Exercise passage:
-------------------------

Malcolm X quote from his “By Any Means Necessary Speech,” Organization of Afro-American Unity, New York, June 28, 1964. (https://azquotes.com).

This week, I published yet another article article in Al Jazeera English, this one titled “How US history is whitewashed in high school exams.” It’s about my experiences scoring AP US History and AP World History exams for the College Board through Educational Testing Service as a contingent faculty member. It was also about how the two organizations consistently present a sanitized version of both histories, excluding and marginalizing those of African, of Latinx, and of indigenous descent in the process. My biggest concern was that folks would find my treatment of the work of the College Board and ETS unfair. Or, that readers would disagree with me personally, attacking my intellect and my race purely out of racism and jingoism.

On the second concern, I was mostly right, but not quite in the way I expected. At least three trolls accused me of being “anti-American” and “anti-patriotic.” Really? So, no critique of American education or of two education organizations can stand without it being a referendum on whether I am a patriot for America as it is instead of what I’d like it to be? The narcissism I see out of the mostly male, nearly all White set in the US — it must reside in a bottomless pit. Or in the black hole at the center of the Milky Way.

Is calling out folks who believe themselves to be educators because they favored Japanese internment during World War II as an example of state-sponsored mass violence over slavery in colonial America/US really anti-American? Is pointing out the flaws in the politics around K-12 and college education in the field of history an example of my anti-patriotism? Should I be subjected to jingoistic scorn because I dare say that “[c]hattel slavery will always serve as a complicating counternarrative to The College Board’s trope of the West’s continual social and political progress?” If this is anti-American, then so is racism, misogyny, anti-Latino and anti-Arab xenophobia, and rolling tanks into DC on the 4th of July.

-------------------------

Data excerpts

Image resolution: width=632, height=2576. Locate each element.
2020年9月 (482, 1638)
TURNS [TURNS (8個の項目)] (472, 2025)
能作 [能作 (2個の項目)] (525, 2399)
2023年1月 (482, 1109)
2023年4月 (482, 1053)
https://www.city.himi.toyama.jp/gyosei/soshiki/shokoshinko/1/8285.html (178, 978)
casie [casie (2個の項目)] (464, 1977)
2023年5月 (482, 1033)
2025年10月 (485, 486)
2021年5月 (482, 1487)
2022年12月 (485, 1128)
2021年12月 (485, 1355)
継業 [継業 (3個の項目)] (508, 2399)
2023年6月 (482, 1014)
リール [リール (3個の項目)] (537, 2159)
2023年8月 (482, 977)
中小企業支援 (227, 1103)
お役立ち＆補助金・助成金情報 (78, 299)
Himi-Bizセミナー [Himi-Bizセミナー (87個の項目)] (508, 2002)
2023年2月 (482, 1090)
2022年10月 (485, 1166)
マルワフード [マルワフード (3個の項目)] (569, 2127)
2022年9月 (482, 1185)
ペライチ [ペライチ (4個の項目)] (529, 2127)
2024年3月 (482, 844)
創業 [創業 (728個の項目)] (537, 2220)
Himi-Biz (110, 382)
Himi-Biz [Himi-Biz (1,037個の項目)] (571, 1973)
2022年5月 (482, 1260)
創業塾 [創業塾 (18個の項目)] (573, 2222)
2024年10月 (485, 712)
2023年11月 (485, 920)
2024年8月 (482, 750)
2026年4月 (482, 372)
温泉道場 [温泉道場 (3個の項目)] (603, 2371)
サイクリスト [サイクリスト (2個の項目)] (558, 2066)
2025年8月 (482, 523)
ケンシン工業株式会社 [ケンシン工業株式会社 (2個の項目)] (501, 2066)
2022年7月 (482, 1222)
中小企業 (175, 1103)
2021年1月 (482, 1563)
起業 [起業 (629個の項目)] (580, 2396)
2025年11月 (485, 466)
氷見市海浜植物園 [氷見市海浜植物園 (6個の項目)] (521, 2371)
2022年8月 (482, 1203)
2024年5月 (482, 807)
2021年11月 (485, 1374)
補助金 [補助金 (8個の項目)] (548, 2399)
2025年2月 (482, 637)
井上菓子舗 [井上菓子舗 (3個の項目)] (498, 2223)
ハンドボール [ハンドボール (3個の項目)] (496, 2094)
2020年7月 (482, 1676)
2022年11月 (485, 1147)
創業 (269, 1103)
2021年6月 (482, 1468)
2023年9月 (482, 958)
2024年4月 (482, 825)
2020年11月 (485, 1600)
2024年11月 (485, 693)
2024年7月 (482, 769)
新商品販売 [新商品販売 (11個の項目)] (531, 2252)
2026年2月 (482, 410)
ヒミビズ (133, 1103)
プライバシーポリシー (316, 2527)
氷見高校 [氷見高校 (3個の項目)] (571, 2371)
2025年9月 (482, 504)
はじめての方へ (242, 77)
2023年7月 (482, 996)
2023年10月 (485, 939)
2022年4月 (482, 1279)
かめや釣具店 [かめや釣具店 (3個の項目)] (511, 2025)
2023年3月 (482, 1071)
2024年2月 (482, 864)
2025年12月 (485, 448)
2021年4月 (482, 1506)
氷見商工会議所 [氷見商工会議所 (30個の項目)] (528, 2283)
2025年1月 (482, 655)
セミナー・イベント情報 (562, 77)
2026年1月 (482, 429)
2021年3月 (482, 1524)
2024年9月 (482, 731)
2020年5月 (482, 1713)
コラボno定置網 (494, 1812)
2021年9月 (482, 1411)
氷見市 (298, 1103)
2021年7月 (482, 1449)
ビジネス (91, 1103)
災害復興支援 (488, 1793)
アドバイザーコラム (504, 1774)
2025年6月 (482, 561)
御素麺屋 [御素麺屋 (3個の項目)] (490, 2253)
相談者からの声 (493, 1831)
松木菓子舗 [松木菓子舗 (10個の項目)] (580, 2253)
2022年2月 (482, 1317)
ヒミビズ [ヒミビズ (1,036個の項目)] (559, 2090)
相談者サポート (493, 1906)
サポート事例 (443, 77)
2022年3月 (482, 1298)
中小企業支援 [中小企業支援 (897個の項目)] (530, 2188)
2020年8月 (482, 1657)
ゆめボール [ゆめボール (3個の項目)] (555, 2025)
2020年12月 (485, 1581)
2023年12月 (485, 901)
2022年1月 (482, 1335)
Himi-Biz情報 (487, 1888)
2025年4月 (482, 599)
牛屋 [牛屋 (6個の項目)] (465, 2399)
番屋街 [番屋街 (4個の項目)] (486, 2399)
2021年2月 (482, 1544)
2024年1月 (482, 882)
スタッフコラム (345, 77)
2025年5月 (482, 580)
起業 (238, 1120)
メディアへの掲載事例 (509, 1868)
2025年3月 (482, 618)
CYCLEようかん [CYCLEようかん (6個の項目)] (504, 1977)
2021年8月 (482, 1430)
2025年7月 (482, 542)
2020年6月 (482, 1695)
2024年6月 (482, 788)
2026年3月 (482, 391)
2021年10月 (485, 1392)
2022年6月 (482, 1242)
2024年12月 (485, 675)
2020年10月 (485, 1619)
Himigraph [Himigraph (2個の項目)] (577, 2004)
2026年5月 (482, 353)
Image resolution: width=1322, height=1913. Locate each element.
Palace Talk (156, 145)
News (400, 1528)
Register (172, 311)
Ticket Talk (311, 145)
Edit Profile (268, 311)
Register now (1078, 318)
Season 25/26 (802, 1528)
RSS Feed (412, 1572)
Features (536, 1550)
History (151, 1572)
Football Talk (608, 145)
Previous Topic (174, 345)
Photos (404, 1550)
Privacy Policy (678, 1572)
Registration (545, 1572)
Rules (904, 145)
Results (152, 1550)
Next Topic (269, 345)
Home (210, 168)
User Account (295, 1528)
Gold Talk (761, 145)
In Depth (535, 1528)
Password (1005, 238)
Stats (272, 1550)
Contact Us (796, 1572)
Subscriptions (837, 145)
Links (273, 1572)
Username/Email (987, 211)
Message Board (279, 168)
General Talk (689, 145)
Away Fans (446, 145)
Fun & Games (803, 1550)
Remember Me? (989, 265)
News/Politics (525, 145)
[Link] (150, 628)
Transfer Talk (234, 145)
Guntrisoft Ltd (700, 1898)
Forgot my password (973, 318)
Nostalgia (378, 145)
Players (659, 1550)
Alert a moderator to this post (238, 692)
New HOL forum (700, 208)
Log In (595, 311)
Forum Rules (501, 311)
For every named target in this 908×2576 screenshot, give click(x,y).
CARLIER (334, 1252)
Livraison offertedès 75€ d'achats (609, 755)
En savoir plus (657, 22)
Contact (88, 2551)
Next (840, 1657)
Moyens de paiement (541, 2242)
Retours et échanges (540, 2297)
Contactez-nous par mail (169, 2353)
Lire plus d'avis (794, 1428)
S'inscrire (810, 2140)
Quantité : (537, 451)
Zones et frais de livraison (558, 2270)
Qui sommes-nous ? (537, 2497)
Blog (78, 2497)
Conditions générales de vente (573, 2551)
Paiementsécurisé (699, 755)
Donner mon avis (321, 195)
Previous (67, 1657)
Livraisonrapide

-------------------------

Instructions to follow:
Reproduce the entire essay on scoring AP history exams word for word.

Solved exercise:
Malcolm X quote from his “By Any Means Necessary Speech,” Organization of Afro-American Unity, New York, June 28, 1964. (https://azquotes.com).

This week, I published yet another article article in Al Jazeera English, this one titled “How US history is whitewashed in high school exams.” It’s about my experiences scoring AP US History and AP World History exams for the College Board through Educational Testing Service as a contingent faculty member. It was also about how the two organizations consistently present a sanitized version of both histories, excluding and marginalizing those of African, of Latinx, and of indigenous descent in the process. My biggest concern was that folks would find my treatment of the work of the College Board and ETS unfair. Or, that readers would disagree with me personally, attacking my intellect and my race purely out of racism and jingoism.

On the second concern, I was mostly right, but not quite in the way I expected. At least three trolls accused me of being “anti-American” and “anti-patriotic.” Really? So, no critique of American education or of two education organizations can stand without it being a referendum on whether I am a patriot for America as it is instead of what I’d like it to be? The narcissism I see out of the mostly male, nearly all White set in the US — it must reside in a bottomless pit. Or in the black hole at the center of the Milky Way.

Is calling out folks who believe themselves to be educators because they favored Japanese internment during World War II as an example of state-sponsored mass violence over slavery in colonial America/US really anti-American? Is pointing out the flaws in the politics around K-12 and college education in the field of history an example of my anti-patriotism? Should I be subjected to jingoistic scorn because I dare say that “[c]hattel slavery will always serve as a complicating counternarrative to The College Board’s trope of the West’s continual social and political progress?” If this is anti-American, then so is racism, misogyny, anti-Latino and anti-Arab xenophobia, and rolling tanks into DC on the 4th of July.